To test bot in Web Chat:

  1. In your browser, navigate to the Azure portal.
  2. Go to your bot resource.
  3. Open the Test in Web Chat pane.
  4. Interact with your deployed bot.
  • Most likely your bot will not respond instantly. It can take some time to start App Service.

  • If you encounter an error interacting with bot through Web Chat, then check WEBSITE_NODE_DEFAULT_VERSION environment variable in the App Service Configuration. If it’s value ~10 I suggest updating it to a higher version to solve the problem. Even though default project README says that you can use Node.js version 10.14.1 or higher, too old version can cause the issues.


Custom Question Answering for your FAQ chatbot #

Our chatbot is completely ready, only one thing left to do is to make our Custom Question Answering knowledge base suit our business needs. Let’s back to the Language Studio and do it.

There are several ways to add new question and answer pairs to your knowledge base. In this article, we’ll consider two of them:

  • manually
  • using URL

Expanding knowledge base using URL #

This approach works perfectly if you already have a FAQ web page on your business’ website. For our demo chatbot, I decided to use the URL to the official AirPods User Guide by Apple.

  1. Navigate to the Manage sources page in the Language Studio
  2. Press Add source
  3. Choose URLs
  4. In the opened window, press Add url
  5. Enter a source name in the URL name field
  6. Paste link to your FAQ web page to the URL field
  7. Leave Classify file structure as Auto-detect
  8. Click Add all

After the data source added successfully, you can open it and check what question-answer pairs were detected. If you noticed an issue in how data were detected, you can simply edit it (both question and answer) right on the page (Edit knowledge base).


Expanding knowledge base manually #

If you would like to edit the knowledge base manually, you can do it on the Edit knowledge base page.

  1. Press plus button in the top left corner of the page
  2. In the opened window, select source Editorial and enter your question-answer pair
  3. Click Done and that’s it! You added one more question-answer pair to your knowledge base.

Alternate questions #

Notice, that for each question-answer pair, you can add alternate questions to extend the variety of utterances your bot can handle.

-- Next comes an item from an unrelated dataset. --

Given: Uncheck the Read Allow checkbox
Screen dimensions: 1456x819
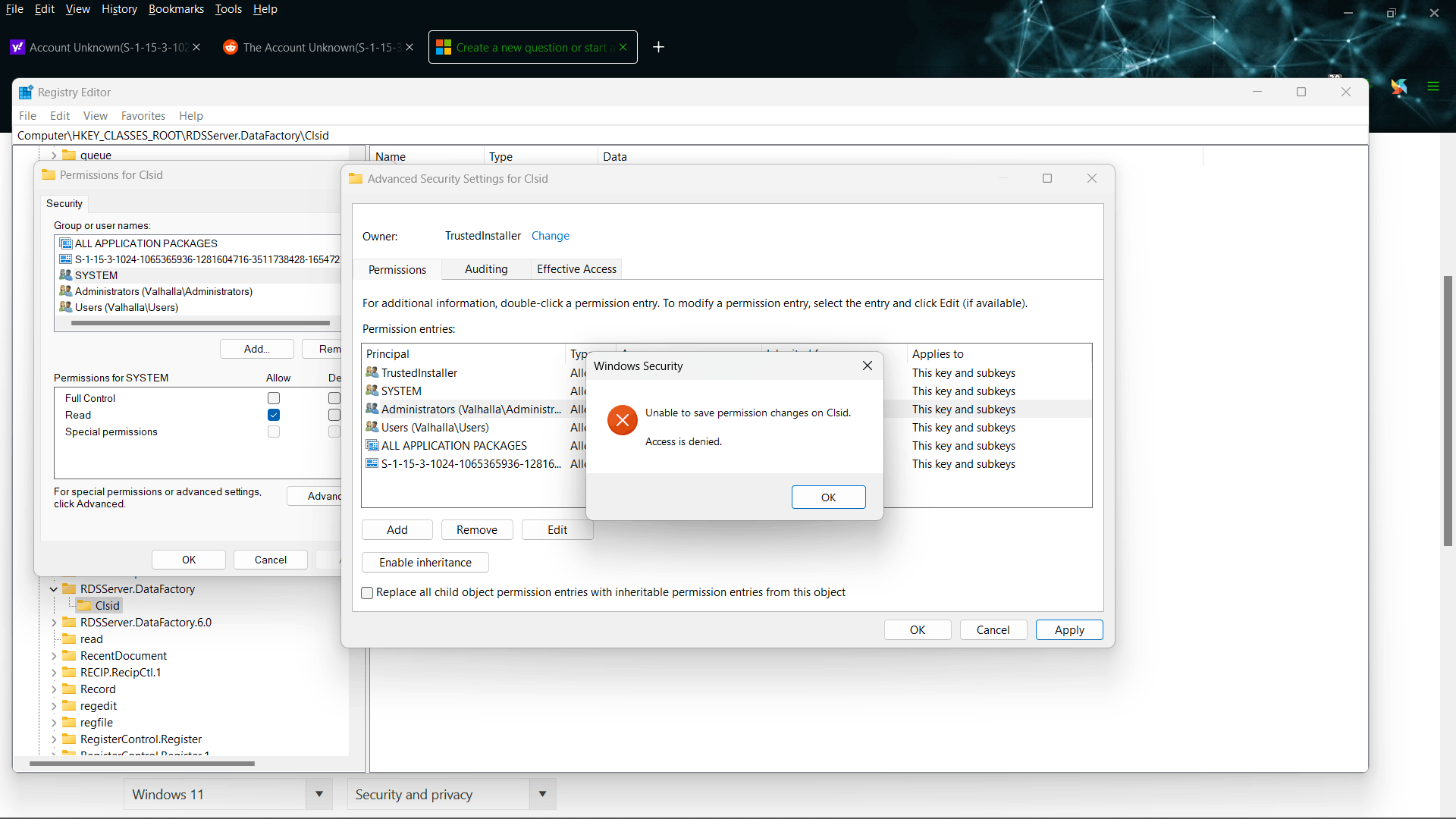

Once you’re finished adding question-answer pairs to the knowledge base, you need to save them and deploy in the same way we discussed above.

Finish! #

Since our chatbot is already connected to the CQA, right after knowledge base deploy, you can test it in a Web Chat on Azure Portal.


Summary #

Following these steps, you can easily create a FAQ-bot using your custom knowledge base. Of course, this article reveals only a small piece of the whole power of both Bot Framework SDK and Custom Question Answering, furthermore, you can add Conversational Language Understanding to your bot to make it even more smart and user-friendly. Nevertheless, this is a good starting point to create a really efficient and helpful chatbot for your business.